Last modified: February 14, 2023
Contents
A kd-tree is multidimensional generalization of a binary search tree. It can be used efficiently for range queries and nearest neighbor searches, provided the dimension is not to high. In document analysis problems, the dimension is typically two, so that kd-trees can be a powerful utility for layout analysis problems.
For a detailed description of the present kd-tree implementation with examples for use cases, see
C. Dalitz: Kd-Trees for Document Layout Analysis. In C. Dalitz (Ed.): "Document Image Analysis with the Gamera Framework." Schriftenreihe des Fachbereichs Elektrotechnik und Informatik, Hochschule Niederrhein, vol. 8, pp. 39-52, Shaker Verlag (2009)
Additional background information on kd-trees can be found in the following literature:
Here is an example for looking up the three nearest neighbors to a given point from a set of sample points:
from gamera.kdtree import *
points = [(1,4), (2,4), (1,5), (3,6), (8,9),
(2,7), (4,4), (5,5), (4,6), (8,3)]
nodes = [KdNode(p) for p in points]
tree = KdTree(nodes)
# neighbors to a sample point not from the set
point = [5,6]
k = 3
knn = tree.k_nearest_neighbors(point, k)
print "%i neighbors of (%i,%i):" % (k,point[0], point[1]),
for node in knn:
print "(%i,%i)" % (node.point[0], node.point[1]),
print "" # final newline
# neighbors to a sample point from the set
# we must query k+1 neighbors, because one of them is
# the sample point (the first entry in the returned list)
point = [5,5]
k = 3
knn = tree.k_nearest_neighbors(point, k+1)
print "%i neighbors of (%i,%i):" % (k,point[0], point[1]),
for node in knn[1:]:
print "(%i,%i)" % (node.point[0], node.point[1]),
print "" # final newline
The property KdNode.data can store an arbitrary Python object associated with the point. The following example represents each connected component by its middle point and stores the actual CC with the point in the node:
ccs = image.cc_analysis()
nodes = [KdNode([cc.center.x,cc.center.y], cc) for cc in ccs]
It is also possible to search for only those neighbors that fulfil a certain predicate. To this end, you must define a function or callable class that takes a KdNode as input and returns True when it fulfils the search predicate. The following example only returns nearest neighbors below the search point:
# predicate definition as callable class
class predicate(object):
def __init__(self, point):
self.point = point
def __call__(self, node):
return (point[1] > node.point[1])
# find the three nearest neighbors below
point = (5,6)
knn = tree.k_nearest_neighbors(point, 3, predicate(point))
Beware however, that a search predicate can have the effect that less than k neighbors are returned, because too few nodes fulfil the predicate. In such a case, the runtime is O(n) instead of O(log(n)). In other words, a poorly chosen search predicate can have a considerable negative impact on the runtime. In some cases, modifying the distance metric (method set_distance) can be an alternative to a search predicate [Dalitz09].
Each KdNode has two properties:
- point
- The geometric location of the node as a sequence of coordinate numbers.
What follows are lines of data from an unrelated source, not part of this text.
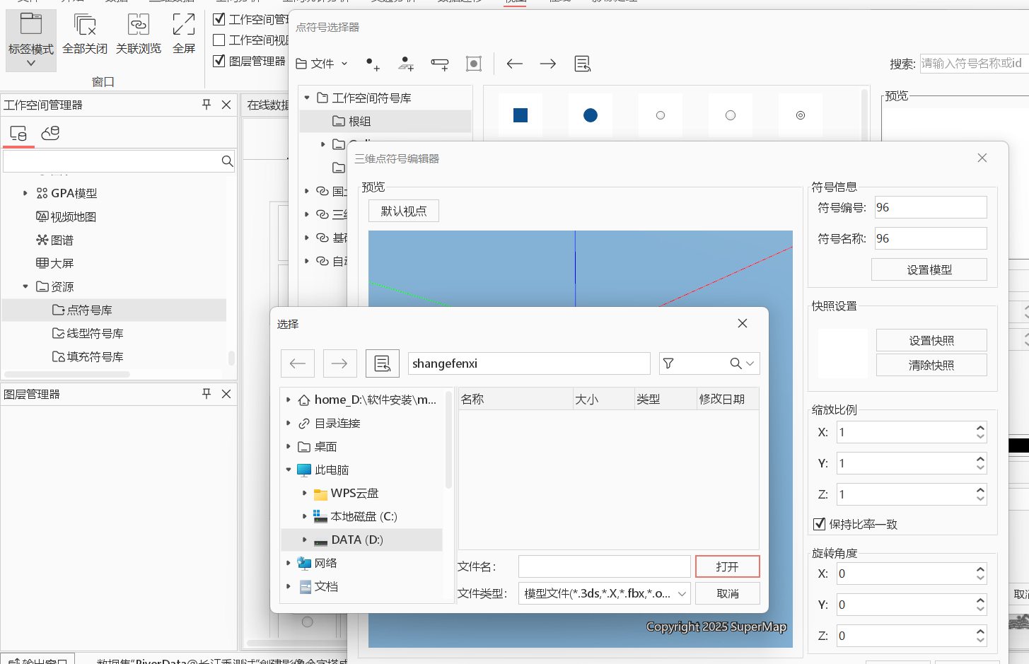The image size is (1029, 664).
Task: Select the line symbol library (线型符号库) item
Action: [95, 333]
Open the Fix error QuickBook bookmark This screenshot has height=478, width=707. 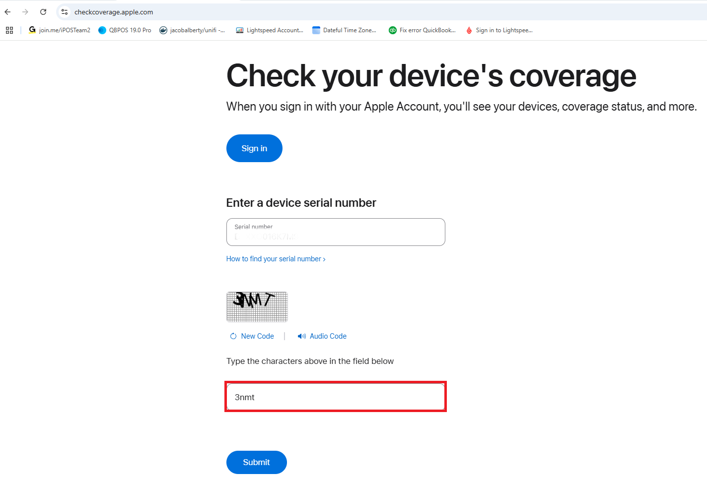422,30
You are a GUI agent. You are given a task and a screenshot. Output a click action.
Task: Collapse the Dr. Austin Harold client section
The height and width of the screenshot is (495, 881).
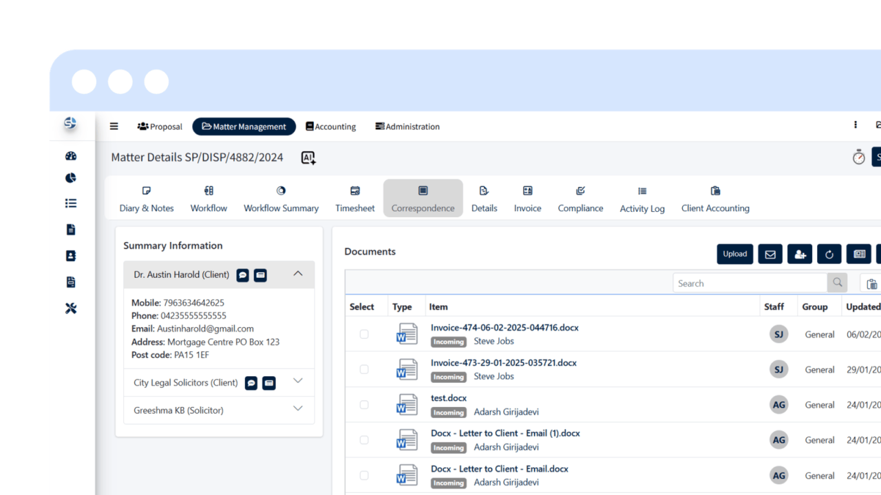click(x=298, y=273)
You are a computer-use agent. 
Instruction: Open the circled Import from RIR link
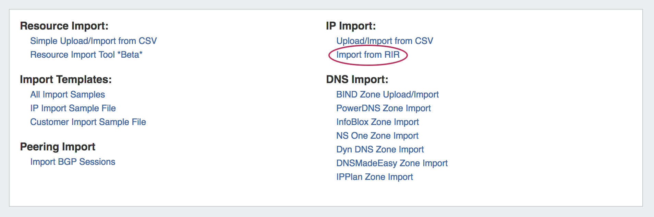click(x=368, y=55)
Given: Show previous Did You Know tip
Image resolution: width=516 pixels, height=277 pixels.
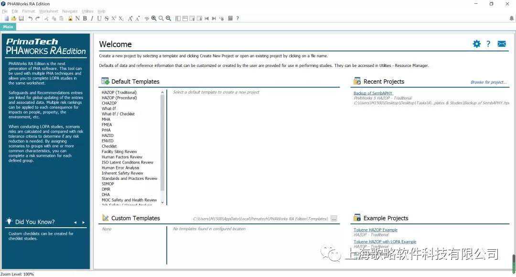Looking at the screenshot, I should pos(75,222).
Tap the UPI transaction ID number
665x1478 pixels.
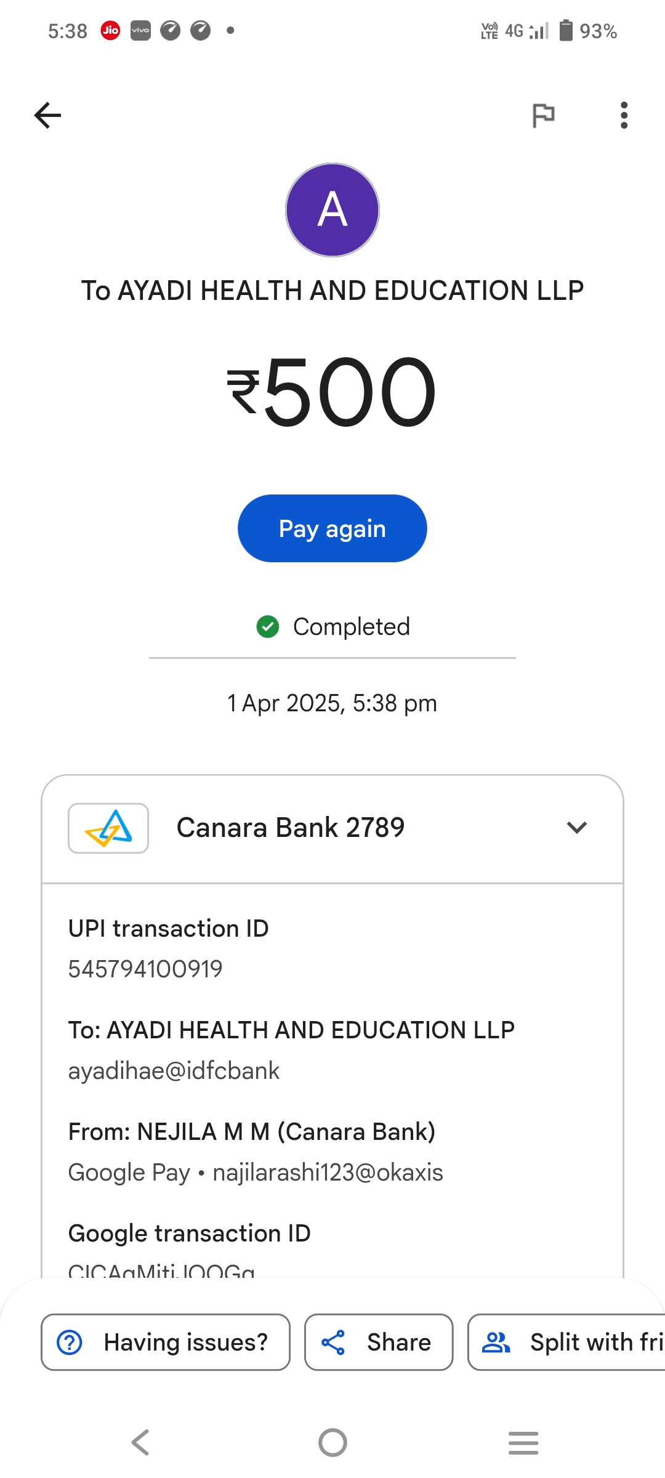[145, 969]
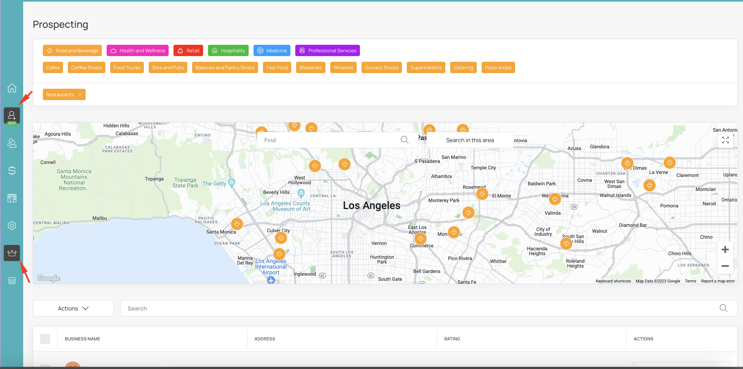Viewport: 743px width, 369px height.
Task: Open the storefront sidebar icon
Action: click(12, 280)
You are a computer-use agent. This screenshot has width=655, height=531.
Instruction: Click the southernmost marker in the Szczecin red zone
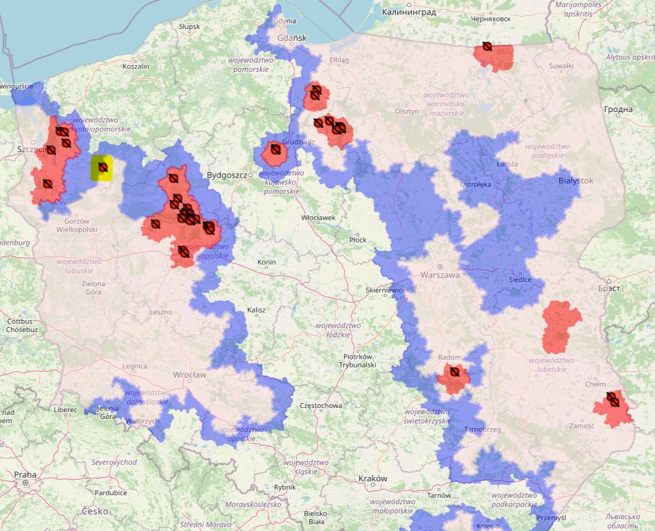pos(47,184)
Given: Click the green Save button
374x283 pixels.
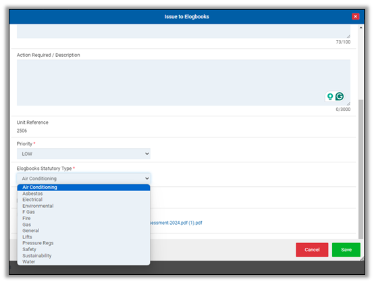Looking at the screenshot, I should pyautogui.click(x=346, y=250).
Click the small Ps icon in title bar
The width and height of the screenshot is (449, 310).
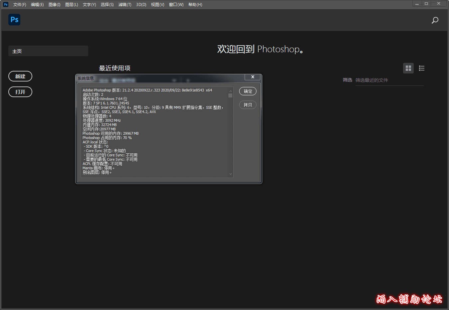pyautogui.click(x=6, y=4)
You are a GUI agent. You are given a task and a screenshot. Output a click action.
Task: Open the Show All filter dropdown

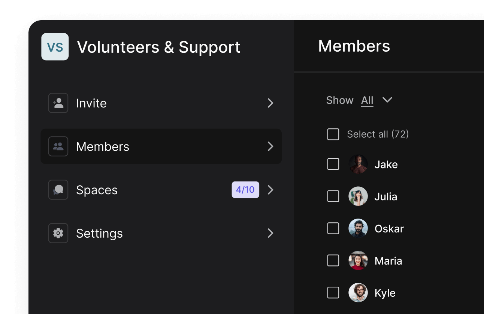coord(388,100)
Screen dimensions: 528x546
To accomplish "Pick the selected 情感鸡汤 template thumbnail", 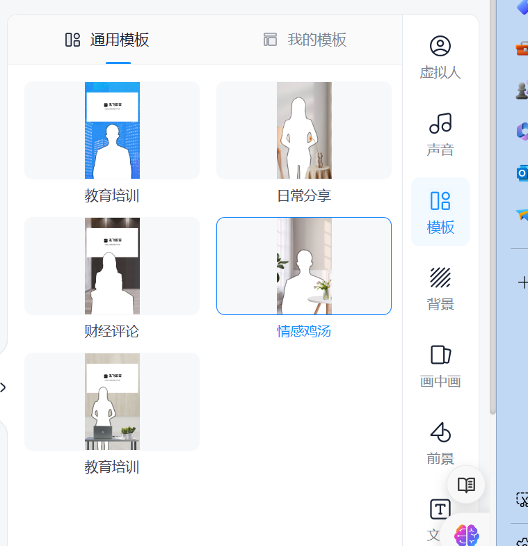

The coordinate numbers can be floats or ints. This is an immutable property, because changing the geometric location of nodes belonging to an already built kd-tree obviously breaks subsequent search operations.
- data
- An arbitrary Python object connected to the location point.
KdNode (point, data = None)
The KdNode constructor creates a new node for use in a kd-tree.
point must not be of the Gamera data type Point, but a sequence of numerical values. The optional parameter data can be used to store arbitrary additional information connected to the location point.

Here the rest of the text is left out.